[Stated goal A] In the discussion below about work, welfare, and UBI, what word does one writer use with friends for wanting to keep working on an interesting tech problem for an employer?

[Text provided]
IMHO it is absolutely a good thing to dream of a life which values things outside of employment.

We just happen to use the same word - “work” - for both kinds of situations.




Related - My friend group is a bunch of (predictably) nerds, and describing the times I want to keep working on an interesting tech problem for my employer as "wizarding" has been fairly successful. It's specifically a D&D reference, since what I'm usually doing is figuring out a new pattern ("spell") to add to my repertoire ("spellbook") that I can then use in many other situations.

It's... difficult, to convey to people what it's like having a job you like doing, working for people that treat you with respect, when they've pretty much only ever had jobs they didn't like and working for people that treated them poorly.


Yea it’s pretty disheartening that these r common experiences. Admittedly, I don’t kno a ton about UBI but I’d imagine the idea of giving people more security so they can pursue their interests in careers and not have to suffer thru a daily grind solely for a paycheck is a tenet of it


100% yes. I usually think of / describe that aspect of UBI (theoretically) as "the job all other jobs have to compete with."

Like - there's a floor on how shitty a job can be, if no job is a valid alternative.


That isn't how welfare works. You're actually presenting the "welfare queen" argument even if you're saying it's good, but it was bad because it wasn't true.

Welfare is good because people like being employed and supporting them gives them more time and resources to find a better job. It increases employment because of this. (this is search/matching theory.)

Conversely, the kind of non-working people who are poorest and most need support are children and the elderly, not early retirees.


Do you think that full employment is necessary in today's society? Note I did not use the word economy. I wonder if people who have "welfare queen" adjacent perspectives believe that people would not be happy in a situation where we have a smaller economy and a society where the average person isn't forced to compromise their values or submit themselves to abuse just to afford rent and food.


I think it's the only choice because entropy exists. "Everyone should be retired" doesn't work when you need sewage workers, or even sewage robot maintenance workers.

That said, you don't have to work 120 hours a week just because you're employed, and hours worked has also been trending down over time.

[Stated goal B] Extract every line of the entries below that contains the string "selector". Case counts.

[Exercise input]
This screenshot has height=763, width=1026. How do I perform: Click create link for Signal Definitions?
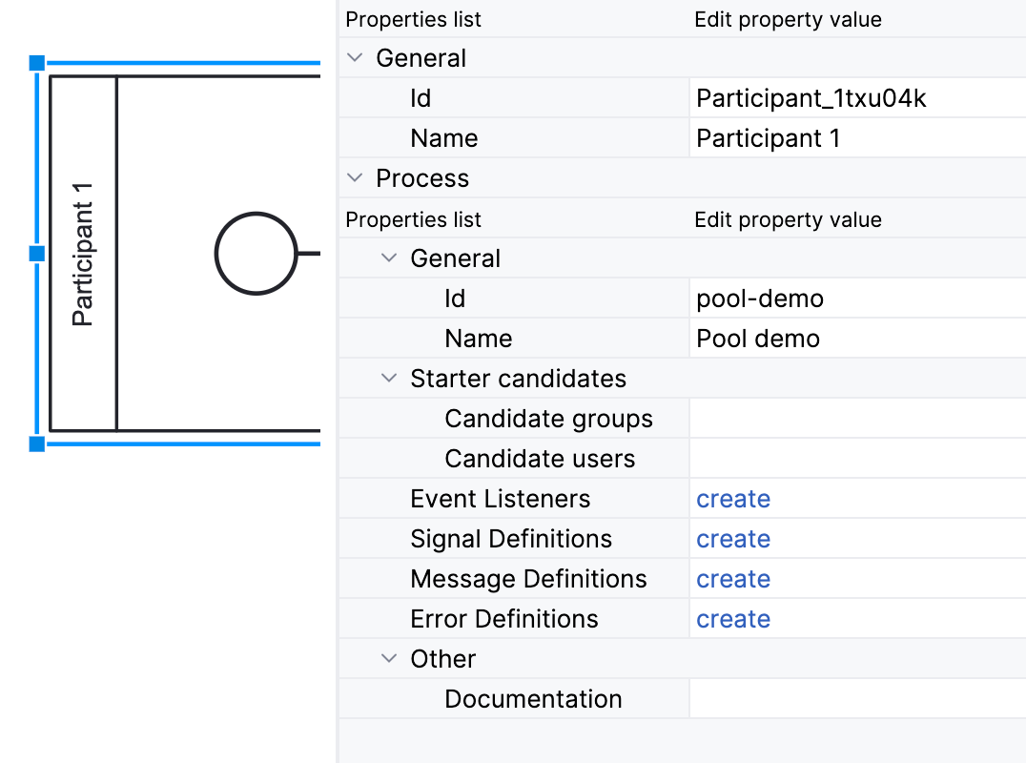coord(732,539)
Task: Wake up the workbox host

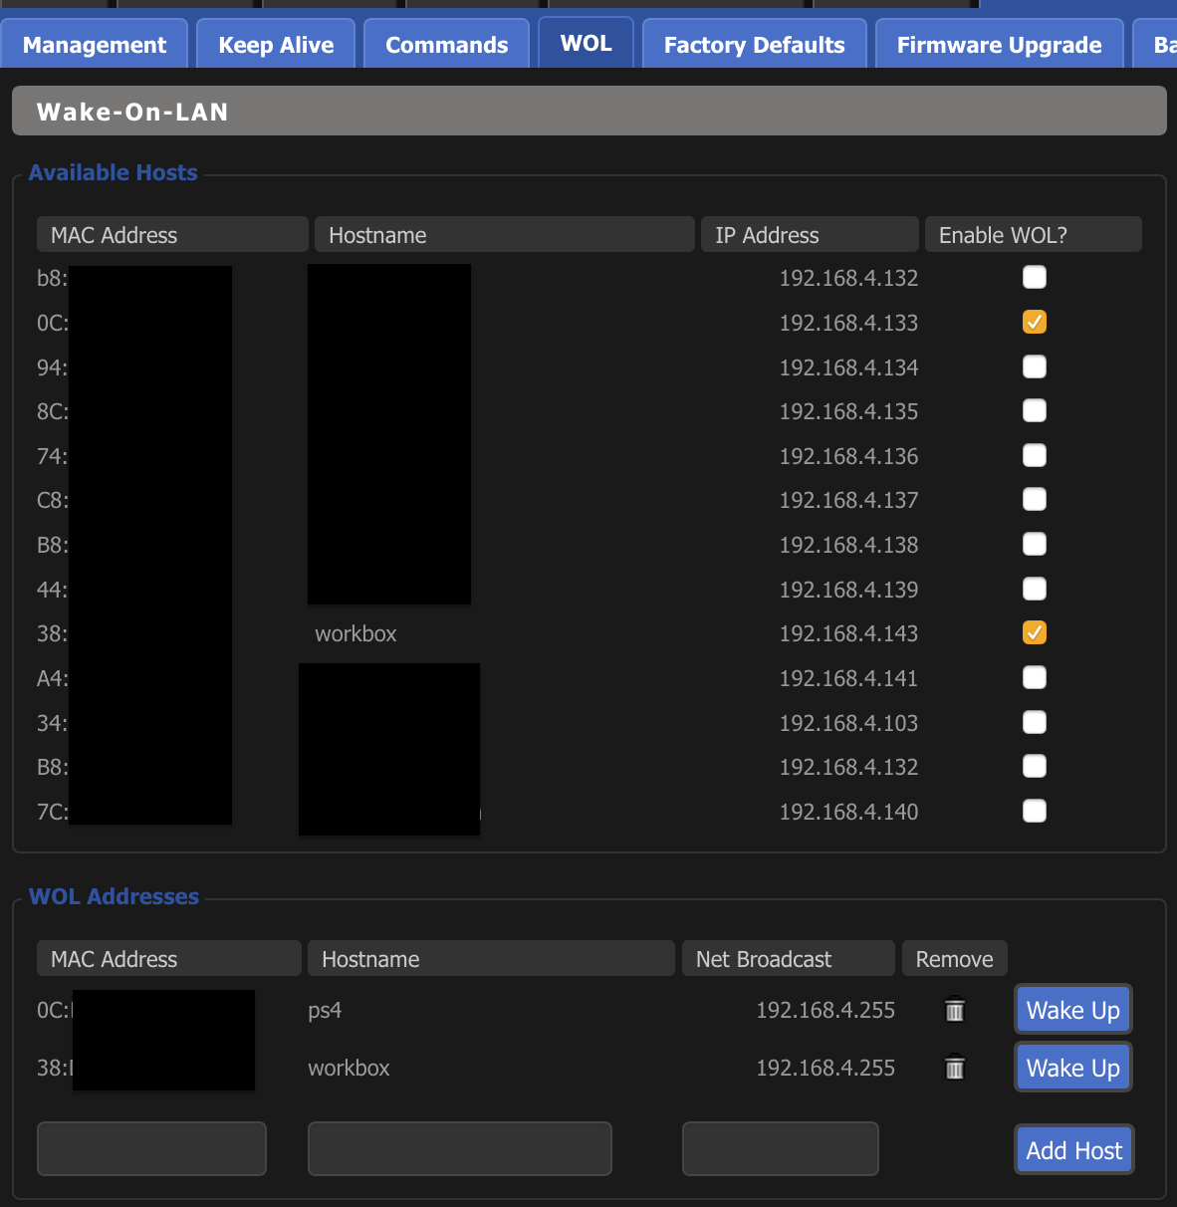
--
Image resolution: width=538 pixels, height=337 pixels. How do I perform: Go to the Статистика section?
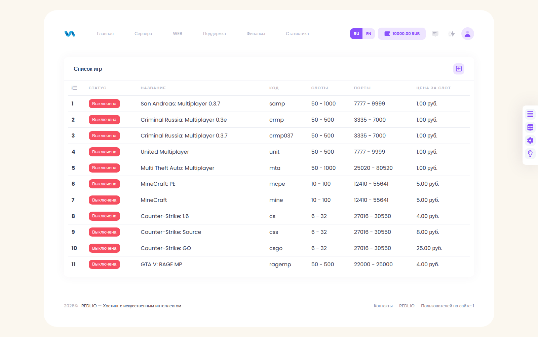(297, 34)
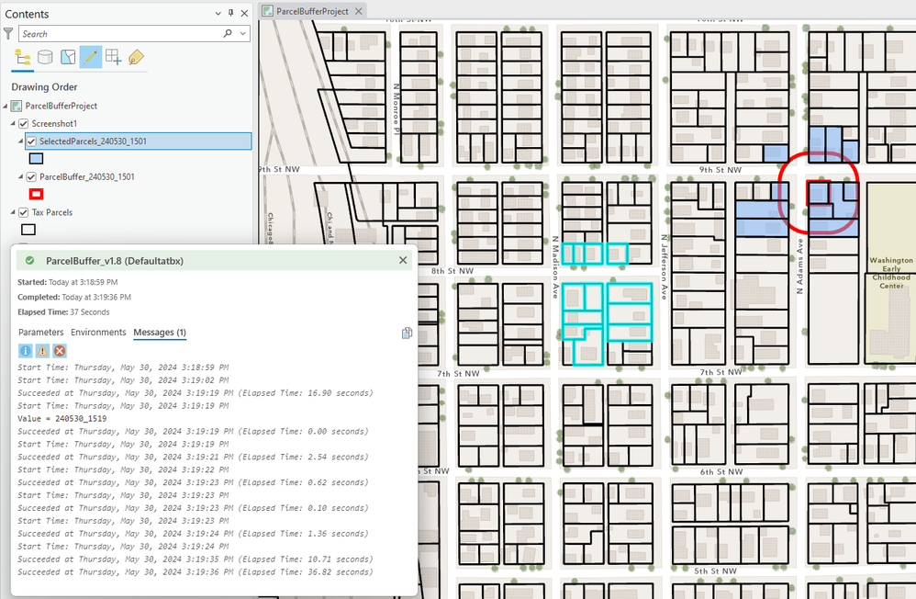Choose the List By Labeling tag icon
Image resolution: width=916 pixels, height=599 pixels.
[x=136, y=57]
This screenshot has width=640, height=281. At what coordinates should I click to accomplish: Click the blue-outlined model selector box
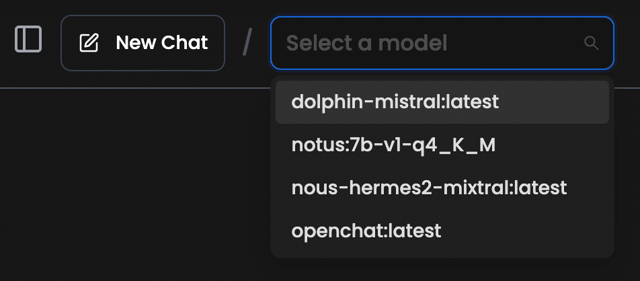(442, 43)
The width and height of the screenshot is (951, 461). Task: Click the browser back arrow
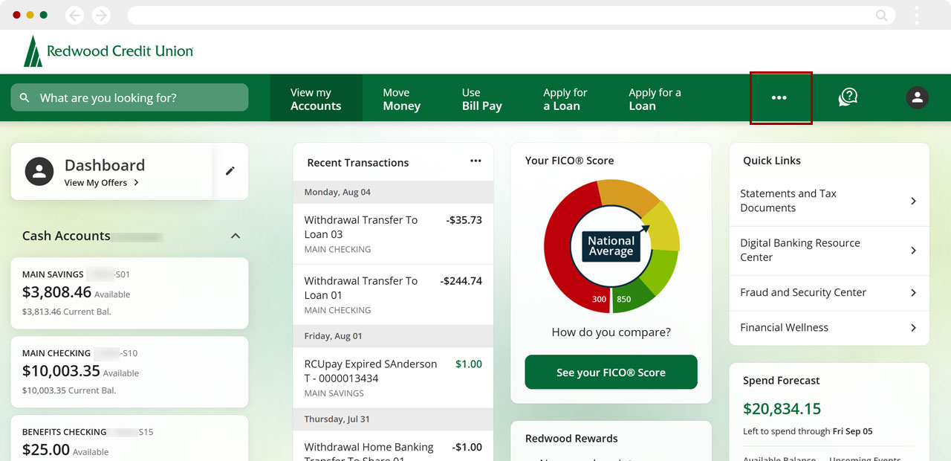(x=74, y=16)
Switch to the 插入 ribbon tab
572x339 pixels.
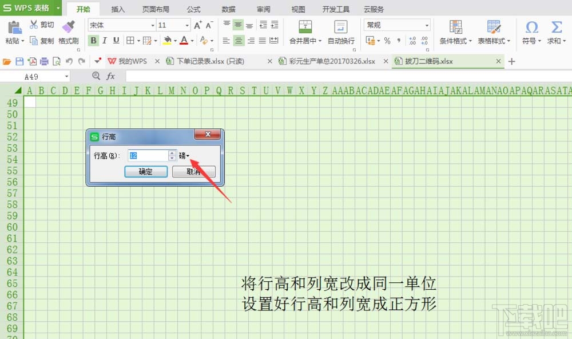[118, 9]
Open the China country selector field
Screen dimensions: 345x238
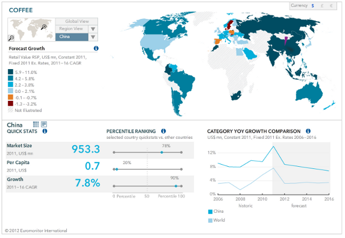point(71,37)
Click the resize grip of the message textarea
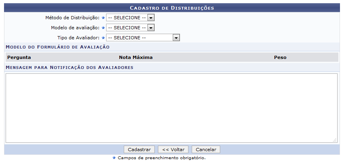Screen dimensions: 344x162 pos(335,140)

[Complete response A] "Wizarding."

[Complete response B]
This screenshot has width=640, height=281. At what coordinates should I click to accomplish: Click the blue-outlined model selector box
Open the China country selector field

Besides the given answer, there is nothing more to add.